- _Your instructions_:
Rewrite the items below, putting "Instruction" wherever "Task" appears and keeping everything else the same. Omit the pictures from your answer.

- _Supplied material_:
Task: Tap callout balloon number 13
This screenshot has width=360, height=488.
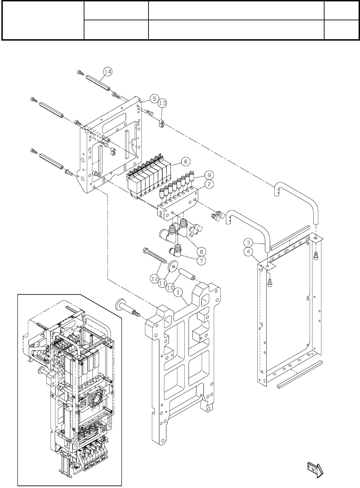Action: click(163, 103)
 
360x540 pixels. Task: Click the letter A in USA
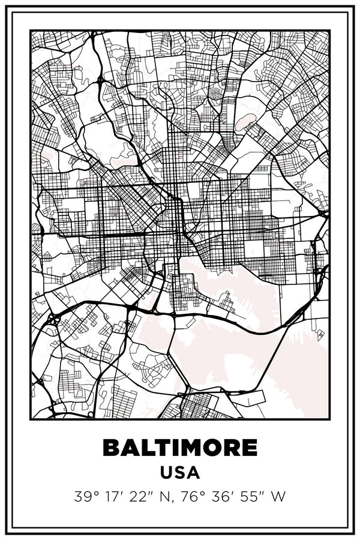tap(193, 472)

- _Answer for the task_:
Instruction: Tap callout balloon number 13
This screenshot has width=360, height=488.
Action: click(163, 103)
 
360x540 pixels. Instruction: Click the letter A in USA
tap(193, 472)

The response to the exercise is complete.